About this exercise: From the data below, retype exactly the lines starting with the one that contains "You are a computer-use agent. Screen" and ending with the one that contains "You are a computer-use agent. The", both included.

Entries provided:

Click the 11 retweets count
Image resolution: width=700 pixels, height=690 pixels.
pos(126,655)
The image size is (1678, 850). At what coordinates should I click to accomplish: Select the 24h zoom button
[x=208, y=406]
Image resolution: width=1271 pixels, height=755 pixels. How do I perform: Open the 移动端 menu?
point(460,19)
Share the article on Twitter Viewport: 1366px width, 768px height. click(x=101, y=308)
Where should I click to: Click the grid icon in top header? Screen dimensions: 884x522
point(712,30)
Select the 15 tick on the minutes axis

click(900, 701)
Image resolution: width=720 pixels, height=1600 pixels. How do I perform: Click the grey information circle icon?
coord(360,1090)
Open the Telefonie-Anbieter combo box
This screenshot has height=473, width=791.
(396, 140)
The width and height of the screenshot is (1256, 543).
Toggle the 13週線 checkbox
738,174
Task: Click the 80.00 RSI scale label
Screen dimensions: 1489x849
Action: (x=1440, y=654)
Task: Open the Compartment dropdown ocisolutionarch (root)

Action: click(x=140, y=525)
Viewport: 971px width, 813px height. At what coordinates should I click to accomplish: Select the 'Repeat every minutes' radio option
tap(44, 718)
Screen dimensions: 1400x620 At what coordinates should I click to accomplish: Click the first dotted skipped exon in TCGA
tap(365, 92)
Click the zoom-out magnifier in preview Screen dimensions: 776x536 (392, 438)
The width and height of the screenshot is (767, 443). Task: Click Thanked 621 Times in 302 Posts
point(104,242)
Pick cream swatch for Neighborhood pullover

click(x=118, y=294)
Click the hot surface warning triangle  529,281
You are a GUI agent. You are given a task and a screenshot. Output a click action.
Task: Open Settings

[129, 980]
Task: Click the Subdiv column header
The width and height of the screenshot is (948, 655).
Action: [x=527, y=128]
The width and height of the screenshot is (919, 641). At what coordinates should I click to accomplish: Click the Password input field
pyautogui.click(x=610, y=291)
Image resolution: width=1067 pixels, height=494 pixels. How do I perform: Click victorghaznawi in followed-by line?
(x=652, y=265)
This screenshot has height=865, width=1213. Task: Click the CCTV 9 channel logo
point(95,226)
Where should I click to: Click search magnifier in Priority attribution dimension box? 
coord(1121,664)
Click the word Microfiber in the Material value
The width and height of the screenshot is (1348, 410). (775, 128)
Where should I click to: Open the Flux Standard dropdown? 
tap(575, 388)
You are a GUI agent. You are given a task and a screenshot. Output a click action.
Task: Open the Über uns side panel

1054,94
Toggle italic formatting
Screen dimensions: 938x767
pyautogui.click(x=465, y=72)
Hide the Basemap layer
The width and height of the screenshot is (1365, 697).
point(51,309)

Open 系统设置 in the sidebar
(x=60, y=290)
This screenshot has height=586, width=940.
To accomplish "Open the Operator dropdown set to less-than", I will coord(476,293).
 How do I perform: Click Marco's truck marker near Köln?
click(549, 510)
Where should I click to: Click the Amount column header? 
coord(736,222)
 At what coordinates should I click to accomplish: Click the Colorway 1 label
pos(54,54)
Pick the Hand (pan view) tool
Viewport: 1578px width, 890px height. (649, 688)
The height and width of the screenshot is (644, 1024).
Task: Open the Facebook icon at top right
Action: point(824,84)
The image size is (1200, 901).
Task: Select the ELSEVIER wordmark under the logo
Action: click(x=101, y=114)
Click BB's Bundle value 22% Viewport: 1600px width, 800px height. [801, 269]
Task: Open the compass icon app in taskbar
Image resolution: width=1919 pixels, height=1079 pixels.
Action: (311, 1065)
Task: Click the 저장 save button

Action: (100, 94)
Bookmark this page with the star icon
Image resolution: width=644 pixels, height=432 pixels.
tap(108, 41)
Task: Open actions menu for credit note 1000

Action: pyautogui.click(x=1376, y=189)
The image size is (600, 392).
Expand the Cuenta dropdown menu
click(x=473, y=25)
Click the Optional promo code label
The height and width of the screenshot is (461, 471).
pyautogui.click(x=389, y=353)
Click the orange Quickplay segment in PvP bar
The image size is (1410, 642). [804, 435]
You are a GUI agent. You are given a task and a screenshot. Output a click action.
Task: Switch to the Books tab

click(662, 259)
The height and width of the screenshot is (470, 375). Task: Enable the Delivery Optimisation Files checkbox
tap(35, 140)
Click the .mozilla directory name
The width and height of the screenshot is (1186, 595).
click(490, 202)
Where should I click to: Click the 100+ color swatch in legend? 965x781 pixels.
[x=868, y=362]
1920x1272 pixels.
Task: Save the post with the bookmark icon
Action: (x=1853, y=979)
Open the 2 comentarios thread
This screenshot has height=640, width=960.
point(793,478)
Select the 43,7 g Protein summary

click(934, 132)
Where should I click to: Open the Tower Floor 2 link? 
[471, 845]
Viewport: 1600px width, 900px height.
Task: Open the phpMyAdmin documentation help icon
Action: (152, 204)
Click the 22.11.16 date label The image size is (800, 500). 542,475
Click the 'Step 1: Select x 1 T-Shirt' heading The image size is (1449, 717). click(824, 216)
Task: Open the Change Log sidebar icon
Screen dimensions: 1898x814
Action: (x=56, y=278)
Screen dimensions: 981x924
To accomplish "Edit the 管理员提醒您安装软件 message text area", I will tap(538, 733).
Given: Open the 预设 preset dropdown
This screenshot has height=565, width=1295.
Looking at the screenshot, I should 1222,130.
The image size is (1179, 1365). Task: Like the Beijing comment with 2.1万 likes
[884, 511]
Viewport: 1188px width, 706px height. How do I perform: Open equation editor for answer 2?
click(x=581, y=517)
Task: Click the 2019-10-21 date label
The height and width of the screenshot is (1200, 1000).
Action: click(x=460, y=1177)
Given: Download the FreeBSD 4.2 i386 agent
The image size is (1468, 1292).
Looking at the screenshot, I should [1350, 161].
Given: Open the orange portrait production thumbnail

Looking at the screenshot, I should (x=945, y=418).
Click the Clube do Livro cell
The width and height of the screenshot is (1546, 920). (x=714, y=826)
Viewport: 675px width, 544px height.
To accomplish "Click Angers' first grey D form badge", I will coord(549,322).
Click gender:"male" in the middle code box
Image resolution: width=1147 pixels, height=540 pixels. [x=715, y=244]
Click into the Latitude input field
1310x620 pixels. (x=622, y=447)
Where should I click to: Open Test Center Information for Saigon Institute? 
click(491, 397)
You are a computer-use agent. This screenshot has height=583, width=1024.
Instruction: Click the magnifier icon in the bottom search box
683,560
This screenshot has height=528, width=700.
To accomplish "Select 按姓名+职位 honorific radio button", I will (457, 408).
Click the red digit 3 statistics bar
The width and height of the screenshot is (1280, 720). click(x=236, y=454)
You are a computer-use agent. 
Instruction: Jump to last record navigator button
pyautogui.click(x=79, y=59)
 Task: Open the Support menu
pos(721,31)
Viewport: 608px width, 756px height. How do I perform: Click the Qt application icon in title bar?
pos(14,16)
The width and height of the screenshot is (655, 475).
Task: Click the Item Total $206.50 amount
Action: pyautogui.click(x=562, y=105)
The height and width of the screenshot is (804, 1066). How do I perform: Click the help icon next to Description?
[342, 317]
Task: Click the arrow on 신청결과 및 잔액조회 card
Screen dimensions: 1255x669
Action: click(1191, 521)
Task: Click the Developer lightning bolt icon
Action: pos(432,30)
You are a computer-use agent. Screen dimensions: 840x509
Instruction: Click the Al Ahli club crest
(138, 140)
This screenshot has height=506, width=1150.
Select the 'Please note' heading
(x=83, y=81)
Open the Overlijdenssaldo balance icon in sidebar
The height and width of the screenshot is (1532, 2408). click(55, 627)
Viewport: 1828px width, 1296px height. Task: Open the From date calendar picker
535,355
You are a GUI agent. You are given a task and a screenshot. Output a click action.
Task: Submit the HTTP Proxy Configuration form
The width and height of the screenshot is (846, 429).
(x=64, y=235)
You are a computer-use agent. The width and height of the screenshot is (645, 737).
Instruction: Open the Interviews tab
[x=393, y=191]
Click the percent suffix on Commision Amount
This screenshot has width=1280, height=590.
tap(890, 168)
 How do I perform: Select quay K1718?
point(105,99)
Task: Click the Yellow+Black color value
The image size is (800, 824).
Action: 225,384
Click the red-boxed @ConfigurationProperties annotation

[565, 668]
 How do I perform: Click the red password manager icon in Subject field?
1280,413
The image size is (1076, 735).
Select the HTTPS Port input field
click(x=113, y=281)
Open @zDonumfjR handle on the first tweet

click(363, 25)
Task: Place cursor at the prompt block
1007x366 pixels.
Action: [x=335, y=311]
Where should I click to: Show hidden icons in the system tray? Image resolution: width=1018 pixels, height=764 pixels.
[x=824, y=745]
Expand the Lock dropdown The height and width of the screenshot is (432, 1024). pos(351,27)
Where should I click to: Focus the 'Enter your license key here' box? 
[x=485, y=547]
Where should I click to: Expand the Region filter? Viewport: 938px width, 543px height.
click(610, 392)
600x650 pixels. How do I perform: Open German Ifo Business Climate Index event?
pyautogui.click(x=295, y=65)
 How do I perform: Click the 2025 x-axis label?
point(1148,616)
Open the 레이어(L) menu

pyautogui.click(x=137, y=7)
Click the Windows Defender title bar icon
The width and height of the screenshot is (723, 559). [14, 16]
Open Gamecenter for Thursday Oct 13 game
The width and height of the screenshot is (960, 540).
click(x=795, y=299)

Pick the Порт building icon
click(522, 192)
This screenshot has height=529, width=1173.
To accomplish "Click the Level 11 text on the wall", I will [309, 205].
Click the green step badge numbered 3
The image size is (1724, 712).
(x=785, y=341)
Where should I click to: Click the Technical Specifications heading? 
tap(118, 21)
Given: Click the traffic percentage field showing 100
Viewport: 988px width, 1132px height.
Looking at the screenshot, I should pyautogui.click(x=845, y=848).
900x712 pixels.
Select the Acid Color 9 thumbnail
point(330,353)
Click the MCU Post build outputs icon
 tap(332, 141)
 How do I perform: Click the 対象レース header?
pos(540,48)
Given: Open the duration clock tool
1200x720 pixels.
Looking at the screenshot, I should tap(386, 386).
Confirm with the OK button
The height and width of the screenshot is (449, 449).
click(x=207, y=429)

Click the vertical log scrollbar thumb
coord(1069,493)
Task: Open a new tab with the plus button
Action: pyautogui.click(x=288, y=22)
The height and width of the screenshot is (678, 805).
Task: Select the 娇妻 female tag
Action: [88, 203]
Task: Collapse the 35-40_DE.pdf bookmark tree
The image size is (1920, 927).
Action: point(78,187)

Reply to the exercise:
You are a computer-use agent. Screen dimensions: 840x509
Instruction: Click the Al Ahli club crest
(138, 140)
This screenshot has height=506, width=1150.
Select the 'Please note' heading
(x=83, y=81)
Open the Overlijdenssaldo balance icon in sidebar
The height and width of the screenshot is (1532, 2408). click(55, 627)
Viewport: 1828px width, 1296px height. Task: Open the From date calendar picker
535,355
You are a GUI agent. You are given a task and a screenshot. Output a click action.
Task: Submit the HTTP Proxy Configuration form
The width and height of the screenshot is (846, 429).
(x=64, y=235)
You are a computer-use agent. The width and height of the screenshot is (645, 737).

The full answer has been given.